▶ SHORT TASK
Carry on the blog post about Glenn Loury, life history theory, Latin American fertility and Substack economics from its last sentence.
**** TEXT SEGMENT ****
Things to think about #7 - Glenn Loury, Life History Theory, LatAm fertility and Substack economics

I am a big fan of US economist and academic Glenn Loury. He is smart, honest and well-articulated. He is also not afraid of an intellectual scrap if he stumbles upon one. He is an indispensable public commentator and intellectual whose ideas and influence go far beyond the confines of race, and associated social issues, in the US where he has staked his claim to fame and authority most comprehensively. Glenn has an impressive back-catalogue of writing and citations, but the best way to get a sense of him is by listening to his podcast the Glenn Show, which can be found on all the usual platforms. I am also a big fan of his co-conspirator, John McWorter, a US linguist and public intellectual, with whom Glenn runs a bi-weekly conversation on his podcast, and Q&A for paying subscribers. It is a must-listen. On this occasion, however, I want to recommend Glenn’s recent discussion with Larry Kotlikoff, a US academic economist, in which they discuss the economic policy ideas of the two candidates in the upcoming US presidential election ideas, and the US economy more generally. As the title of the podcast goes; if only we had an economist in the White House!
**** MATERIAL SHOWN ****
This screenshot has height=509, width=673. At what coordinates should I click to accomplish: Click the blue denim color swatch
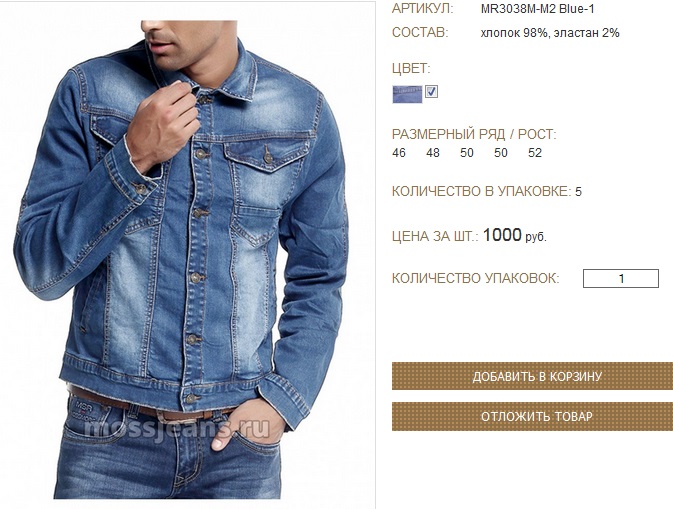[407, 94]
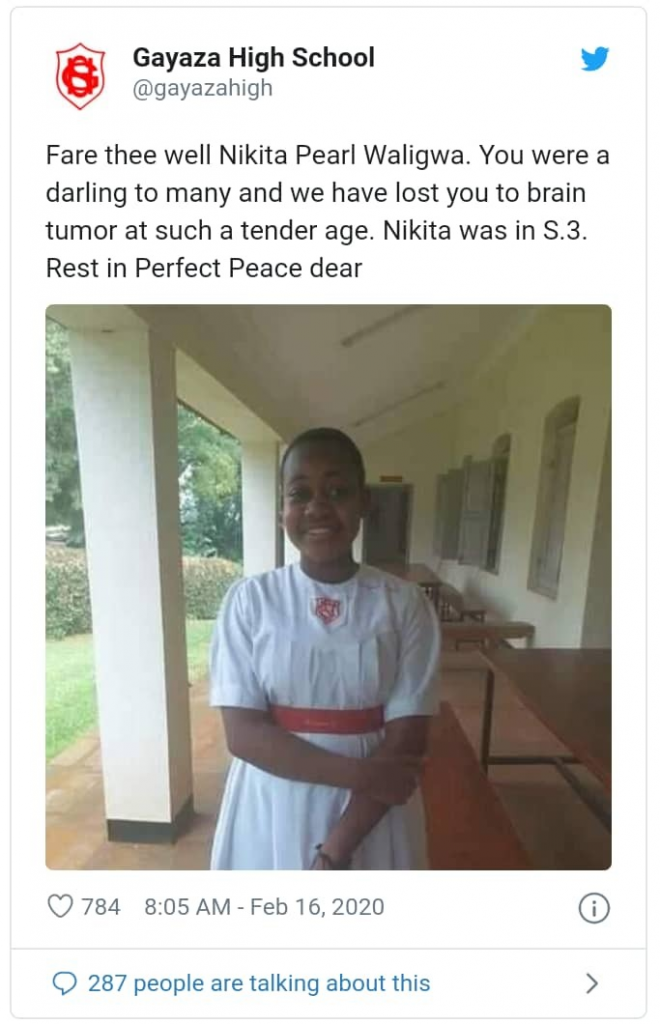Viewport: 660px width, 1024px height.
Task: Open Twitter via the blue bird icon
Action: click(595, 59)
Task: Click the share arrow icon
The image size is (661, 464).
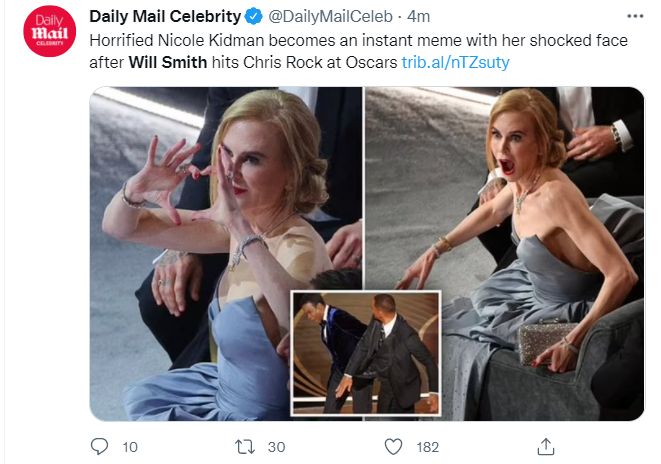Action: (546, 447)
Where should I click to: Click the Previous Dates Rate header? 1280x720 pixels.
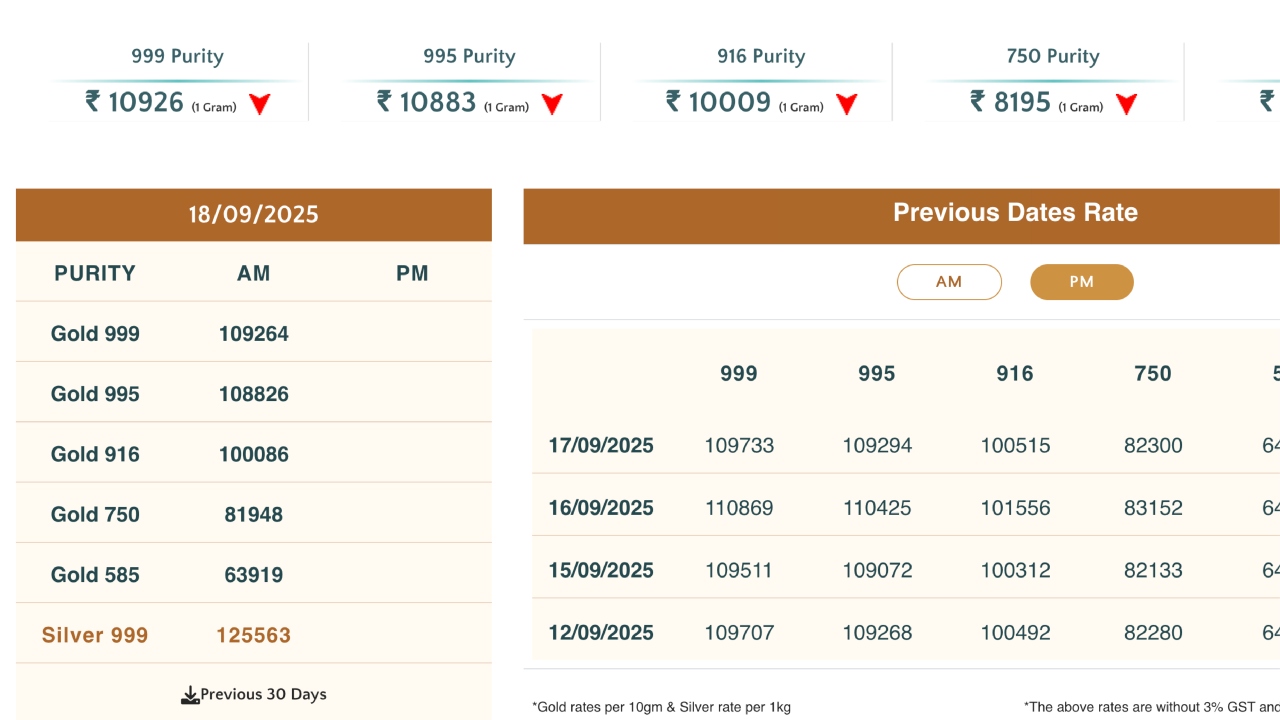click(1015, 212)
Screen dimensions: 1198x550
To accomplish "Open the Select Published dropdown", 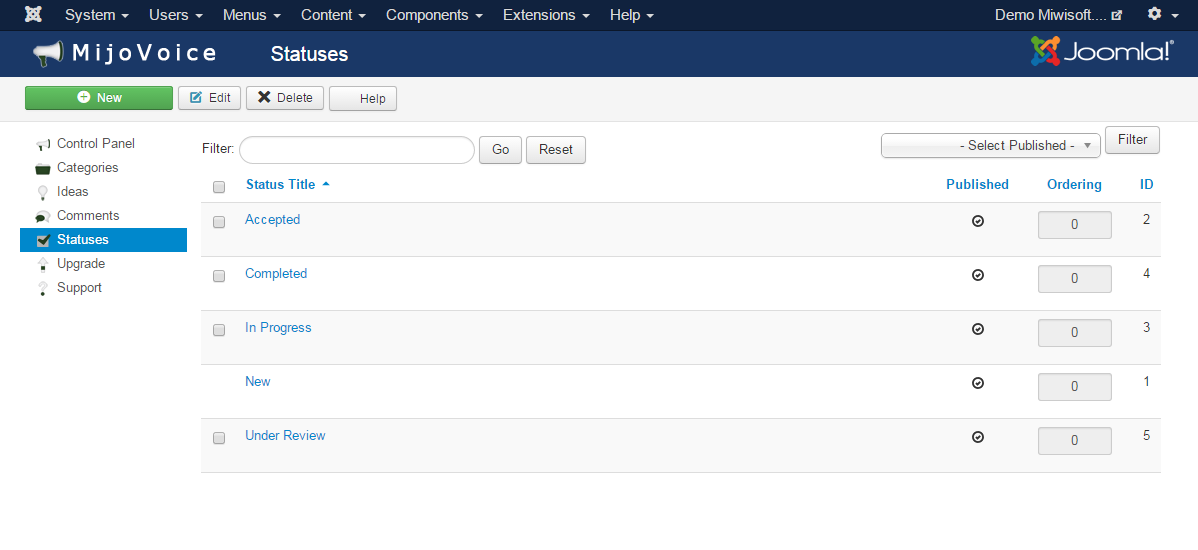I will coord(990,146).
****
▶ THE RESULT
Life History theory

I am currently tidying up some of my writing on demographics after finishing the fifth chapter in my long-running project to explore the drivers and consequences of global demographic shifts. As part of this process, which includes re-writing some of my work to make it suitable for “audification” (see the first example here), I re-read some papers on Life History Theory, LHT, and in particular, works by Ruth Mace, professor of evolutionary anthropology at UCL. Mace’s work remains one of the best gateways into understanding the fundamental drivers of fertility in so-called natural fertility societies, and how such drivers have shifted, and may have become warped, by modernity. This is the question of how to explain, with an evolutionary lens, why the correlation between birth rates and rising wealth/income appears to be negative in a modern context, or at least not as straightforwardly positive as a simple evolutionary framework would suggest. From the perspective of LHT, this shift occurs because the inherent trade-offs for humans have shifted over time, and decisively in the context of the industrial revolution and modernity.

Kaplan and Gangstead (2004) describes LHT as follows:

LHT provides a framework that addresses how, in the face of tradeoffs, organisms allocate time and energy to tasks and traits in a way that maximizes their fitness. Optimal allocations vary across the life course and, hence, LHT generally concerns the evolutionary forces that shape the timing of life events involved in development, growth, reproduction, and aging.

I explain LHT in more detail in the fourth chapter of my demographics project. For an introduction on Ruth Mace’s work and LHT, this paper from 2000 and this paper from 2014 are good places to start. The following passage from the first is a good summary of the key idea.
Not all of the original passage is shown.